Gaineswood getting historic facelift
Published 5:29 pm Friday, April 8, 2011
Gaineswood is getting back to it’s roots. And much like a trip to the hair salon, Gaineswood’s trip involves a dye-job.
The Alabama Historical Commission and the Friends of Gaineswood are partnering on an exciting new project – painting the exterior of Gaineswood. Preliminary work began in December.
Now that warm weather has arrived, the project is making rapid strides toward completion.
The exterior color is a departure from the familiar yellow that Gaineswood has been painted in the past few decades.

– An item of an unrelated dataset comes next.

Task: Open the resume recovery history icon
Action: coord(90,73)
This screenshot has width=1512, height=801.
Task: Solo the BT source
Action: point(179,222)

The creamy tone of the new color scheme are documented historic colors.
“In 2005 architectural conservator George Fore of Raleigh, N.C. conducted an exterior historic finishes analysis,” said site director Eleanor Cunningham. “From his report, we chose wall and trim colors that are documented to have been used on the house (circa)1860.”
Bruce Lipscombe, director of collections and interpretation, said the color change also helps remove a mask that hid one of the home’s most recognizable featires.
“The late 20th century yellow exterior hides the illusion of a house built of limestone blocks, which is what Gaineswoodís builder Nathan Bryan Whitfield intended.”
In the mid-19th century, faux finishes were very popular and were used on both interior and exterior surfaces. As visitors approached Gaineswood on the winding carriage drive, they would be visually struck by the shining white temple. Today Gaineswood is recognized as one of the best examples of Greek Revival architecture.
A National Historic Landmark, Gaineswood was built by Nathan Bryan Whitfield. A
cotton planter and renaissance man of his time, Whitfield moved from North Carolina to Marengo County in 1834. Constructed during the period of 1843-1861, the Greek Revival house is owned and operated by the Alabama Historical Commission.